Today’s financial institutions and tomorrow’s monetary order
Jean-Claude Trichet, President of the ECB,
Keynote speech at the 19th Frankfurt European Banking Congress: “After the Crisis”,
Frankfurt am Main, Alte Oper, 20 November 2009
Ladies and Gentlemen,
It is always a pleasure to join you at the annual Frankfurt European Banking Congress.
I noted that the organisers have chosen as title: “After the crisis”.
I understand that the mood in the financial system is one of relief.
But as of today, it is too early to declare the crisis over.
Recent financial developments have been more benign, it is true. However a significant volume of official support underlies these developments. Nobody knows this better than financial institutions and markets themselves.
The total amount of outstanding ECB refinancing is around 60% larger than it was before the financial market turmoil. This reflects also the need for the ECB to “intermediate” parts of the money market.
Euro area governments for their part have committed 26% of GDP to supporting the financial sector. This assistance has come in the form of guarantees, capital injections and asset support.
The magnitude of support is without precedent, and all participants in financial markets should be conscious of that. It has been extended on behalf of the general public, and for the benefit of the overall economy.

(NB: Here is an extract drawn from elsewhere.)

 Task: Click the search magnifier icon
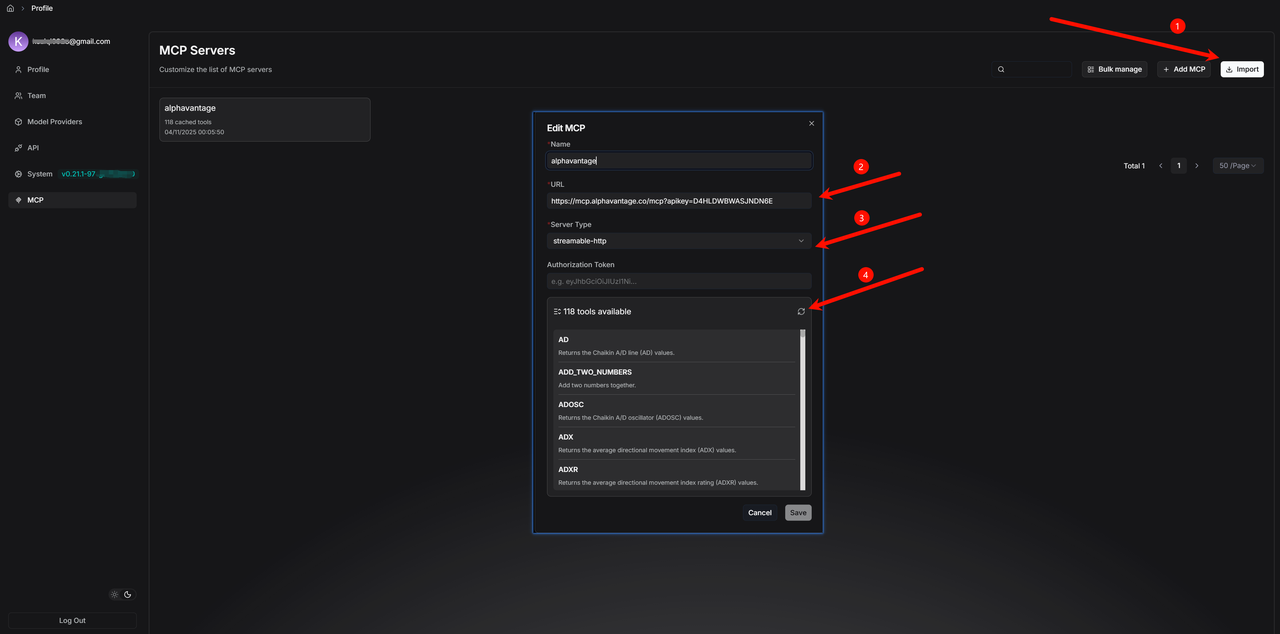(x=1001, y=70)
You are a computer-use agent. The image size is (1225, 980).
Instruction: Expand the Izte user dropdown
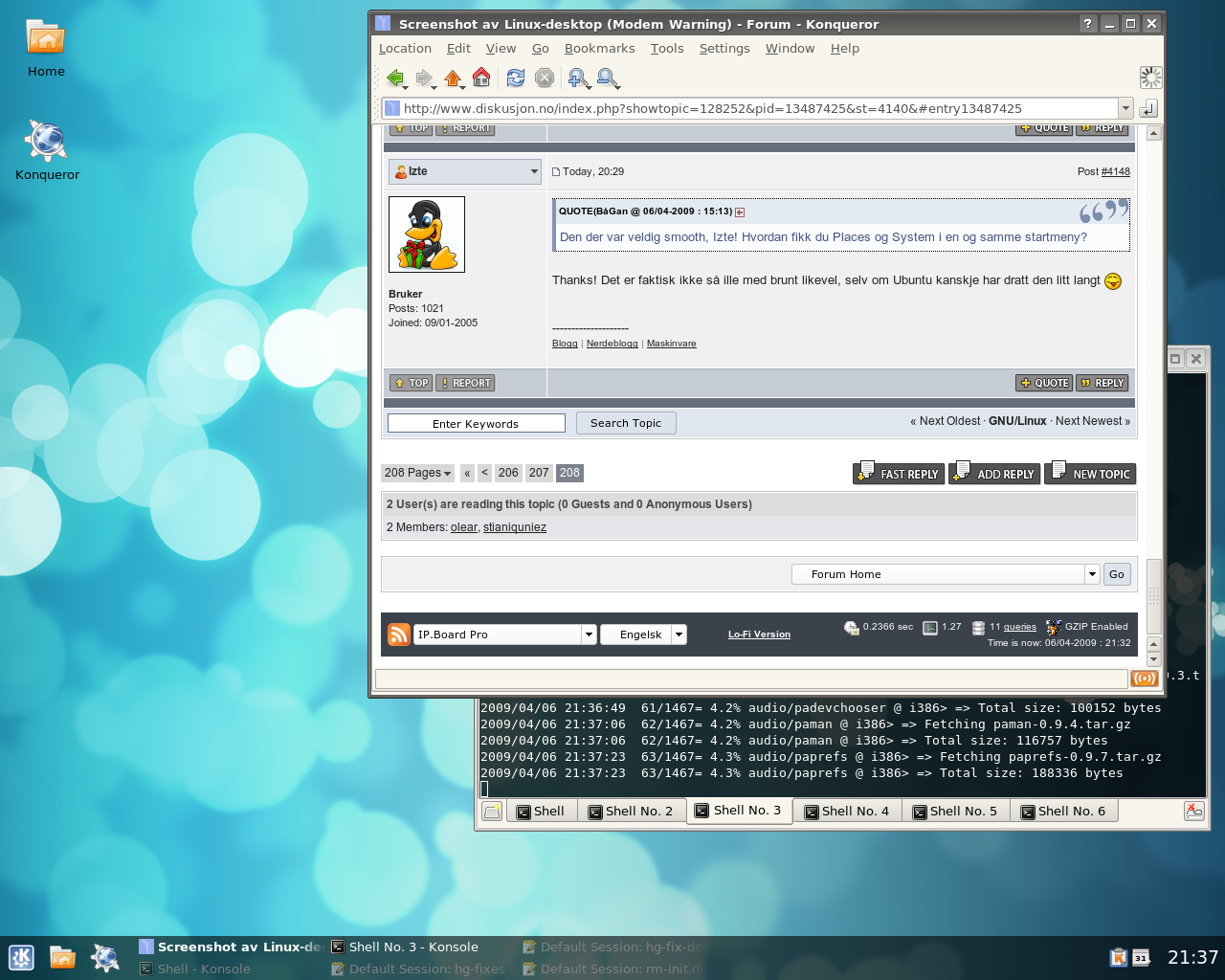point(534,172)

Banks are an important part of the economy. The support has been given for their role in the economy, not for the banks by themselves.
We also have to understand the concern of our democracies as regards compensation and bonuses. Principles have been agreed upon at the level of the international community. They were worked out by the Financial Stability Board and approved by the G20. Let us apply rigorously those principles, under the control of the banking supervisory authorities. The wrong incentives to embark in absurd risks and dangerous short-term ventures have to be eliminated.
Challenges to guard against excesses are as old as mankind. I quote Frankfurt’s most famous son:
„ Die Hauptsache ist, daß man lerne, sich selbst zu beherrschen. Wollte ich mich ungehindert gehen lassen, so läge es wohl in mir, mich selbst und meine Umgebung zugrunde zu richten.“
One could translate this as follows. “The most important issue is to learn self-restraint. If I wanted to lavishly let myself go, I could well destroy myself and my environment.”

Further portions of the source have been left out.